• Input material:

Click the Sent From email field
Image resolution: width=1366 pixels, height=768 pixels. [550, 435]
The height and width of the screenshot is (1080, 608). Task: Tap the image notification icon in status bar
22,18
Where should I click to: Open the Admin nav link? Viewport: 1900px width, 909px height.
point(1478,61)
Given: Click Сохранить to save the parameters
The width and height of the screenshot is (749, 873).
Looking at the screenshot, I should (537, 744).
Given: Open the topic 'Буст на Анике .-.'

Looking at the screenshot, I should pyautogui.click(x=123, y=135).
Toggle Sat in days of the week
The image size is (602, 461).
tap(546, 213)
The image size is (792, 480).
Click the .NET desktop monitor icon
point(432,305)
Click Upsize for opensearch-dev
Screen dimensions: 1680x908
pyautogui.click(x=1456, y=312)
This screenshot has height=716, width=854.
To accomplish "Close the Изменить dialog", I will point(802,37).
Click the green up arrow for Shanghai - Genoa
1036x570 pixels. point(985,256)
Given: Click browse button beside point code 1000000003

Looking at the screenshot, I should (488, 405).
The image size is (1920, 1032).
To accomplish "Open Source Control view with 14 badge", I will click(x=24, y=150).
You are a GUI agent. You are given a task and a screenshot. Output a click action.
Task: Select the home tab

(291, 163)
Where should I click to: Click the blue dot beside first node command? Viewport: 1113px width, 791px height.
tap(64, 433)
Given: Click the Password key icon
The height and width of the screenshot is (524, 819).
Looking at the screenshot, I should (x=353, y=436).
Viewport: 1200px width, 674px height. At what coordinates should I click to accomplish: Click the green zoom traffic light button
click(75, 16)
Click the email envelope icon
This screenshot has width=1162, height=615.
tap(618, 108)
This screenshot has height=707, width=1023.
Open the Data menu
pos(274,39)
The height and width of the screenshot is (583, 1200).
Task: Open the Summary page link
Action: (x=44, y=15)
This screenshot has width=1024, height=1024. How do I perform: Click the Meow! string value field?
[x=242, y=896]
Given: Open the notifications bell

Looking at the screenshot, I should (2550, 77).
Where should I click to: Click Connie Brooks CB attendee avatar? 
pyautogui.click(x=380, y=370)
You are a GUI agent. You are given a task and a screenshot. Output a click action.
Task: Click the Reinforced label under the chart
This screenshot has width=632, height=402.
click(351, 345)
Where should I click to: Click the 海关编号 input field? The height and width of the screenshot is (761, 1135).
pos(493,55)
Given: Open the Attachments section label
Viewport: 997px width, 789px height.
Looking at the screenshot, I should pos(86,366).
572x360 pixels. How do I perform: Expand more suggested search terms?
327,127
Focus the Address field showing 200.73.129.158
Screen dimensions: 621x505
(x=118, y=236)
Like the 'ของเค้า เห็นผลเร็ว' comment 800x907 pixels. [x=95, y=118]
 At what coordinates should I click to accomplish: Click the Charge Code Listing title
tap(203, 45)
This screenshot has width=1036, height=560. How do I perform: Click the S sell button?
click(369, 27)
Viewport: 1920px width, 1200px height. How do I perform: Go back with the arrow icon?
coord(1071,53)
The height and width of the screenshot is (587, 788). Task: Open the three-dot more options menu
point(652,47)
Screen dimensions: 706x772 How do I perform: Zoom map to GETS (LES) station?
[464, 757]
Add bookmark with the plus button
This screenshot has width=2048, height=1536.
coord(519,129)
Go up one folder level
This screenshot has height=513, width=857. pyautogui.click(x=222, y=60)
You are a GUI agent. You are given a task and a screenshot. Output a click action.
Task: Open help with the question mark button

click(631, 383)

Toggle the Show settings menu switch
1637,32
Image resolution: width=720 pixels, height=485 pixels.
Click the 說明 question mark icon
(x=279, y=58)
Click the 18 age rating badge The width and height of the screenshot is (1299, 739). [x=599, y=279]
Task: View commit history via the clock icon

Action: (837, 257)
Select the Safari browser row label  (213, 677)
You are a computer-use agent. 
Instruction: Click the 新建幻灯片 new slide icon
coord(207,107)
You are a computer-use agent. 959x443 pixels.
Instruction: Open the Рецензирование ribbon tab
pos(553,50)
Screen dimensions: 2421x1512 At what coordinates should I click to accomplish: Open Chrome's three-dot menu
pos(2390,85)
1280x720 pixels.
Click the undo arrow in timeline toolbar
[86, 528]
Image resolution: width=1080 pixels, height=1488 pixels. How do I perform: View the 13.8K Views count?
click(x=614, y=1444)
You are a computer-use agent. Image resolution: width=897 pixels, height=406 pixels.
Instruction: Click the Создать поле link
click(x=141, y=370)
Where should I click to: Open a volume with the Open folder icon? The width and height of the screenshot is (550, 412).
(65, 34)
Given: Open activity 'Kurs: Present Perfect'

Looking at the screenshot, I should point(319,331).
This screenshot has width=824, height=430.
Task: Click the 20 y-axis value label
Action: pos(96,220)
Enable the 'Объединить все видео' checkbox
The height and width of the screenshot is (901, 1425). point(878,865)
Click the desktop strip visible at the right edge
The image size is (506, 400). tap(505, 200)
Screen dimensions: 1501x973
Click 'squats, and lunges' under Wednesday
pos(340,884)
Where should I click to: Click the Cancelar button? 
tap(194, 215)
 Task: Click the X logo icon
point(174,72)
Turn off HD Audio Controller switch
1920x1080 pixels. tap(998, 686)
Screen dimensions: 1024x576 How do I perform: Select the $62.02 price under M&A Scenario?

• Goal:
Rewrite all the records, putting "Window" wherever "Viewport" appears and leaving everything else the same.

• Result:
Click the Sent From email field
Image resolution: width=1366 pixels, height=768 pixels. [550, 435]
The height and width of the screenshot is (1080, 608). Task: Tap the image notification icon in status bar
22,18
Where should I click to: Open the Admin nav link? Window: 1900px width, 909px height.
point(1478,61)
Given: Click Сохранить to save the parameters
The width and height of the screenshot is (749, 873).
Looking at the screenshot, I should (537, 744).
Given: Open the topic 'Буст на Анике .-.'

Looking at the screenshot, I should pyautogui.click(x=123, y=135).
Toggle Sat in days of the week
The image size is (602, 461).
tap(546, 213)
The image size is (792, 480).
Click the .NET desktop monitor icon
point(432,305)
Click Upsize for opensearch-dev
Screen dimensions: 1680x908
pyautogui.click(x=1456, y=312)
This screenshot has height=716, width=854.
To accomplish "Close the Изменить dialog", I will point(802,37).
Click the green up arrow for Shanghai - Genoa
1036x570 pixels. point(985,256)
Given: Click browse button beside point code 1000000003

Looking at the screenshot, I should (488, 405).
The image size is (1920, 1032).
To accomplish "Open Source Control view with 14 badge", I will click(x=24, y=150).
You are a GUI agent. You are given a task and a screenshot. Output a click action.
Task: Select the home tab

(291, 163)
Where should I click to: Click the blue dot beside first node command? Window: 1113px width, 791px height.
tap(64, 433)
Given: Click the Password key icon
The height and width of the screenshot is (524, 819).
Looking at the screenshot, I should (x=353, y=436).
Window: 1200px width, 674px height. At what coordinates should I click to accomplish: Click the green zoom traffic light button
click(75, 16)
Click the email envelope icon
This screenshot has width=1162, height=615.
tap(618, 108)
This screenshot has height=707, width=1023.
Open the Data menu
pos(274,39)
The height and width of the screenshot is (583, 1200).
Task: Open the Summary page link
Action: (x=44, y=15)
This screenshot has width=1024, height=1024. How do I perform: Click the Meow! string value field?
[x=242, y=896]
Given: Open the notifications bell

Looking at the screenshot, I should (2550, 77).
Where should I click to: Click Connie Brooks CB attendee avatar? 
pyautogui.click(x=380, y=370)
You are a GUI agent. You are given a task and a screenshot. Output a click action.
Task: Click the Reinforced label under the chart
This screenshot has width=632, height=402.
click(351, 345)
Where should I click to: Click the 海关编号 input field? The height and width of the screenshot is (761, 1135).
pos(493,55)
Given: Open the Attachments section label
Window: 997px width, 789px height.
Looking at the screenshot, I should pos(86,366).
572x360 pixels. How do I perform: Expand more suggested search terms?
327,127
Focus the Address field showing 200.73.129.158
Screen dimensions: 621x505
(x=118, y=236)
Like the 'ของเค้า เห็นผลเร็ว' comment 800x907 pixels. [x=95, y=118]
 At what coordinates should I click to accomplish: Click the Charge Code Listing title
tap(203, 45)
This screenshot has width=1036, height=560. How do I perform: Click the S sell button?
click(369, 27)
Window: 1920px width, 1200px height. How do I perform: Go back with the arrow icon?
coord(1071,53)
The height and width of the screenshot is (587, 788). Task: Open the three-dot more options menu
point(652,47)
Screen dimensions: 706x772 How do I perform: Zoom map to GETS (LES) station?
[464, 757]
Add bookmark with the plus button
This screenshot has width=2048, height=1536.
coord(519,129)
Go up one folder level
This screenshot has height=513, width=857. pyautogui.click(x=222, y=60)
You are a GUI agent. You are given a task and a screenshot. Output a click action.
Task: Open help with the question mark button

click(631, 383)

Toggle the Show settings menu switch
1637,32
Image resolution: width=720 pixels, height=485 pixels.
Click the 說明 question mark icon
(x=279, y=58)
Click the 18 age rating badge The width and height of the screenshot is (1299, 739). [x=599, y=279]
Task: View commit history via the clock icon

Action: (837, 257)
Select the Safari browser row label  (213, 677)
You are a computer-use agent. 
Instruction: Click the 新建幻灯片 new slide icon
coord(207,107)
You are a computer-use agent. 959x443 pixels.
Instruction: Open the Рецензирование ribbon tab
pos(553,50)
Screen dimensions: 2421x1512 At what coordinates should I click to accomplish: Open Chrome's three-dot menu
pos(2390,85)
1280x720 pixels.
Click the undo arrow in timeline toolbar
[86, 528]
Image resolution: width=1080 pixels, height=1488 pixels. How do I perform: View the 13.8K Views count?
click(x=614, y=1444)
You are a computer-use agent. Image resolution: width=897 pixels, height=406 pixels.
Instruction: Click the Создать поле link
click(x=141, y=370)
Where should I click to: Open a volume with the Open folder icon? The width and height of the screenshot is (550, 412).
(65, 34)
Given: Open activity 'Kurs: Present Perfect'

Looking at the screenshot, I should point(319,331).
This screenshot has width=824, height=430.
Task: Click the 20 y-axis value label
Action: pos(96,220)
Enable the 'Объединить все видео' checkbox
The height and width of the screenshot is (901, 1425). point(878,865)
Click the desktop strip visible at the right edge
The image size is (506, 400). tap(505, 200)
Screen dimensions: 1501x973
Click 'squats, and lunges' under Wednesday
pos(340,884)
Where should I click to: Click the Cancelar button? 
tap(194, 215)
 Task: Click the X logo icon
point(174,72)
Turn off HD Audio Controller switch
1920x1080 pixels. tap(998, 686)
Screen dimensions: 1024x576 How do I perform: Select the $62.02 price under M&A Scenario?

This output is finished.